Norm-referenced vs criterion-referenced tests
All the tests in the Sherwood Test Series have been developed as psychometric instruments and appropriate data has been collected and analysed to establish good levels of reliability and validity. Reports are based on the number of questions answered correctly combined with the time taken to reach the correct answer. Together these provide a Power score. In addition a pure speed measure, based on the time taken to answer, is also used. Combining Power (thinking power) and Speed (thinking efficiency) provides valuable information about ability not offered by standard paper and pencil tests. All learners receive the same set of items (questions) with performance being compared to a relevant population or norm comparison group. Simply, it is more meaningful to compare performance with others of similar ability, e.g. to compare a learner against a "Key Skill Level 2" norm group, if the learner is about to embark on a level 2 course. This makes our tests reliable and fair.

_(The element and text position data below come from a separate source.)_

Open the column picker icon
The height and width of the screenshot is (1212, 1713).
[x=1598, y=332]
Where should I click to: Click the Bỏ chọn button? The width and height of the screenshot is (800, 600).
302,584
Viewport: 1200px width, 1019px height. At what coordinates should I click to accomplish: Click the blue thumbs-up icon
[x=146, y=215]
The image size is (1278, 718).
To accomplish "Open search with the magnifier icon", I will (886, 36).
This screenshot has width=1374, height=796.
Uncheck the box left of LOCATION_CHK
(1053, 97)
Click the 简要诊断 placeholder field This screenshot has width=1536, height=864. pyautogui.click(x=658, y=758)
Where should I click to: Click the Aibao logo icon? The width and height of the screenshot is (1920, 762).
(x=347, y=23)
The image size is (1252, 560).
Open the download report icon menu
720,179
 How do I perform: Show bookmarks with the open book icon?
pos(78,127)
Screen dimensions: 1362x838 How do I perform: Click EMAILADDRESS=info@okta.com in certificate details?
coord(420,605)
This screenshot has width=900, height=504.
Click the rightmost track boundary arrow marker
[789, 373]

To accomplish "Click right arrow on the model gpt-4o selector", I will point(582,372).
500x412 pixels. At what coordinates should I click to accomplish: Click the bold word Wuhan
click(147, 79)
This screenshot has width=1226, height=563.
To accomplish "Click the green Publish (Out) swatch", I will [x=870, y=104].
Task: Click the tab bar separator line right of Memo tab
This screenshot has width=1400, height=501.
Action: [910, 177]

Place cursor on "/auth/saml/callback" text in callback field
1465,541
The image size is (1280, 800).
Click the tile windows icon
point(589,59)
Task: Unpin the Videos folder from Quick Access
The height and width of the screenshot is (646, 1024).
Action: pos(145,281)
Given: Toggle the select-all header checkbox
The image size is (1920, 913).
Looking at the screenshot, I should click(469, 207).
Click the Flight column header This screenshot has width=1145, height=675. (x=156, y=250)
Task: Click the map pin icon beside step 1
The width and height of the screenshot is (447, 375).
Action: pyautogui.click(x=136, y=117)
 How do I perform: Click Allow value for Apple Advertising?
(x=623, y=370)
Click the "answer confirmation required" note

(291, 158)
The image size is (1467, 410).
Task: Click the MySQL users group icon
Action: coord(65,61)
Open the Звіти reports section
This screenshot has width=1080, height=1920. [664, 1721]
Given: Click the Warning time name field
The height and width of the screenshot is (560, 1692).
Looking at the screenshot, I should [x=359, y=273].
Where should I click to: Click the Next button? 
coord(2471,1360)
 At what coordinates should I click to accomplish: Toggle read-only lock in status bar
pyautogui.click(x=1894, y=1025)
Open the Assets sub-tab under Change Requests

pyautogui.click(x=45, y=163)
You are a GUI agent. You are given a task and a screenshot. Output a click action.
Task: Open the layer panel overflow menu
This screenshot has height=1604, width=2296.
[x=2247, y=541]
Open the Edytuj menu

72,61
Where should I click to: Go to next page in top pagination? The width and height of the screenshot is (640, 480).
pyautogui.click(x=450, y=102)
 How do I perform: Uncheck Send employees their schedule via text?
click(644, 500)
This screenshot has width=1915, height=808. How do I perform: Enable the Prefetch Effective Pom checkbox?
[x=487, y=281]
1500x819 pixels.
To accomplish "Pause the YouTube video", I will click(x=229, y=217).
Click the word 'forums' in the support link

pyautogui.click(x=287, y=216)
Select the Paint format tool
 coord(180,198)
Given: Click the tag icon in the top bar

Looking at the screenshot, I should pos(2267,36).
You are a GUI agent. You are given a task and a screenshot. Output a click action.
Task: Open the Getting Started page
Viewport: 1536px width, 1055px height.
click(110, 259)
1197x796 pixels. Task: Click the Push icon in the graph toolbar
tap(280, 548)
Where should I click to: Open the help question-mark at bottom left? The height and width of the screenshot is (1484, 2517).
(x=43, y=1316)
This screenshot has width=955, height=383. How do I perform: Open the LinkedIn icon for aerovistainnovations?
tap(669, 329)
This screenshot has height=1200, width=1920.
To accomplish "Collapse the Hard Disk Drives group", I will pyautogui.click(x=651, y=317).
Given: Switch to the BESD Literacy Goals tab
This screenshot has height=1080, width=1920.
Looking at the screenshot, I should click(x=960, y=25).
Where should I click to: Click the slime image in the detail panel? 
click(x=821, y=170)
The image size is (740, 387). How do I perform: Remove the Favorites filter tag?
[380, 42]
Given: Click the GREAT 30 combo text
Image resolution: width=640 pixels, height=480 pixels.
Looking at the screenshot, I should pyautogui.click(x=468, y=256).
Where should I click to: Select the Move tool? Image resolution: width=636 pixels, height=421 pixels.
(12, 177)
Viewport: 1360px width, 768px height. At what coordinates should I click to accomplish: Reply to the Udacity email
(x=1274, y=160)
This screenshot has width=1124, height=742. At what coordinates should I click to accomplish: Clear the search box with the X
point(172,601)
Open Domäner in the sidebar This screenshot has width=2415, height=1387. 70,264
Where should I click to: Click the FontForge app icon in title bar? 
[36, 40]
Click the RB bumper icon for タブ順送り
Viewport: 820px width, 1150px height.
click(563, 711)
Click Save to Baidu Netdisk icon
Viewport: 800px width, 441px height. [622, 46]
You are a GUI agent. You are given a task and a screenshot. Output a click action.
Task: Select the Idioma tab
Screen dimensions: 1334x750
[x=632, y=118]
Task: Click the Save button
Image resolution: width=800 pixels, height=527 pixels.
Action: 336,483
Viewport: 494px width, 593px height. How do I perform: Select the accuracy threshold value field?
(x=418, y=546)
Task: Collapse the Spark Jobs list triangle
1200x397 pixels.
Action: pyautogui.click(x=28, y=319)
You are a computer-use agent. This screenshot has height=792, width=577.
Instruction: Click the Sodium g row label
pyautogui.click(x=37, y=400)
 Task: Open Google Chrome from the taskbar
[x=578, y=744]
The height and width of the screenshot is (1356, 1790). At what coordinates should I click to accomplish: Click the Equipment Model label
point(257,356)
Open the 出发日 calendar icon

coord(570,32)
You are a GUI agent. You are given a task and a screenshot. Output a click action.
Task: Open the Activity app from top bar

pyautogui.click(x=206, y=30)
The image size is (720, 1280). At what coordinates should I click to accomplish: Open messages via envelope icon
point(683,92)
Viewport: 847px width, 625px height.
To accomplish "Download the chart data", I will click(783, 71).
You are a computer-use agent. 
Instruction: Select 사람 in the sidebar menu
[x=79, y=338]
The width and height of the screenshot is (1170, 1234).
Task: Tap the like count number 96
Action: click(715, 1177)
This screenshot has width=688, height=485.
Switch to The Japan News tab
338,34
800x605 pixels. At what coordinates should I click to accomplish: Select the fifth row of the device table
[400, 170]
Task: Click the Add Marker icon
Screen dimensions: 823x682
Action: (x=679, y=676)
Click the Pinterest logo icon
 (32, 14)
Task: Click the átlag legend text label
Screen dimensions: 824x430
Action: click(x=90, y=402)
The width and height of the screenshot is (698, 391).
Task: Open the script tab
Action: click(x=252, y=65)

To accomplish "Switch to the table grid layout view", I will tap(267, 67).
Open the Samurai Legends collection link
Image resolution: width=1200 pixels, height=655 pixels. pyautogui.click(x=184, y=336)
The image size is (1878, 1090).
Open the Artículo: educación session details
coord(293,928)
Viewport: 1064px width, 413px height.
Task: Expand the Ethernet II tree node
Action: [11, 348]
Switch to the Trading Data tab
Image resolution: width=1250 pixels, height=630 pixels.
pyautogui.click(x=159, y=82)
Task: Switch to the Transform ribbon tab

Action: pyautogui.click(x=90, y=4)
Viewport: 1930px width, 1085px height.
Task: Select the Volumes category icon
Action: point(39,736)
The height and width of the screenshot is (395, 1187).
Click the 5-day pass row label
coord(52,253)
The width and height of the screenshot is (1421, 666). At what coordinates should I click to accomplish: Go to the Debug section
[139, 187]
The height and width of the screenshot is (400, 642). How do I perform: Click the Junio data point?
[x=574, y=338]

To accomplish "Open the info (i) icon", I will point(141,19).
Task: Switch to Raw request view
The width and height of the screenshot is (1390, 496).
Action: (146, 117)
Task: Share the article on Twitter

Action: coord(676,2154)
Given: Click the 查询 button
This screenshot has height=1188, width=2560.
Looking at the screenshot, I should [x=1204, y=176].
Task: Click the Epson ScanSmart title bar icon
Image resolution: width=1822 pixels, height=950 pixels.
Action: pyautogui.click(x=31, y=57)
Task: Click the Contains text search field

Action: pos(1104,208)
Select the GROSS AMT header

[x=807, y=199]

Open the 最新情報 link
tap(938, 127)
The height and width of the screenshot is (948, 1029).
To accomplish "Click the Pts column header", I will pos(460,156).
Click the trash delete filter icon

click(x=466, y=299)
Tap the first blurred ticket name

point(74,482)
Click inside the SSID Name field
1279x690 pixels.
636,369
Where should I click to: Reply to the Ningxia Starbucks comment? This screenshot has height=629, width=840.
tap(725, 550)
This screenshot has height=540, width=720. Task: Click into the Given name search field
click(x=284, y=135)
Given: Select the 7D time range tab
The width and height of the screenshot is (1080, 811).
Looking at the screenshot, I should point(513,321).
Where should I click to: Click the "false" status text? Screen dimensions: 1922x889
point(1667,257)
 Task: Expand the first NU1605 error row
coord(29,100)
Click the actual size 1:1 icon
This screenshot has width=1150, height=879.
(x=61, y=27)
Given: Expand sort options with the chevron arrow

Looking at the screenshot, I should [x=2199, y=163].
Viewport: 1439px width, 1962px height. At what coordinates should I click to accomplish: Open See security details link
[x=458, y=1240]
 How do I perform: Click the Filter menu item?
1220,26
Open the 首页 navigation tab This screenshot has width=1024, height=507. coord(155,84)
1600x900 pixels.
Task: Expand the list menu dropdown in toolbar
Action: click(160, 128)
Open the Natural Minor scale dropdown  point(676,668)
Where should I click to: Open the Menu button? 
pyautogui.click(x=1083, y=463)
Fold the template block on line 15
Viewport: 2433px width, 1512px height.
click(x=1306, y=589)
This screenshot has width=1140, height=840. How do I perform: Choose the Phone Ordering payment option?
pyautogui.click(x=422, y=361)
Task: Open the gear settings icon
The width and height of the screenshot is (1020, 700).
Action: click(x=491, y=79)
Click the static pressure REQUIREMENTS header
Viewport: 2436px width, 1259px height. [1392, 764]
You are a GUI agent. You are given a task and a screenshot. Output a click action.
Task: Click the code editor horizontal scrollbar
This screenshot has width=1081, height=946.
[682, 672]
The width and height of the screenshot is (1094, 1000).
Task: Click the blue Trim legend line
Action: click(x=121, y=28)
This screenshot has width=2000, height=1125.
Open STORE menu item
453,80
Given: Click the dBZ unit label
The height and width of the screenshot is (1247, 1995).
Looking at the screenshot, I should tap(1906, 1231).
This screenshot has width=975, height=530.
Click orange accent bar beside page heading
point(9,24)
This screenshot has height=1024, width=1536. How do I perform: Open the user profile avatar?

For example, The Sherwood Ability Screen has ten norm comparison groups. The comparison groups are based on the test results of over 50,000 learners. Groups range from Basic/Functional Skills through to Key Skill level 4 and beyond. All norm groups are based on thousands of individual item responses collected from colleges and training organisations nationwide. In the case of the SAS that’s some 1,950,000 individual responses. A learners performance can easily be compared to any of these groups. Performance is shown visually as a point on a sliding scale to make comparison between learners easier. We have introduced the option of letting our reports engine take the strain by writing a text-based interpretative report for you. Many organisations currently use our tests as base for directing support and for claiming the appropriate funding.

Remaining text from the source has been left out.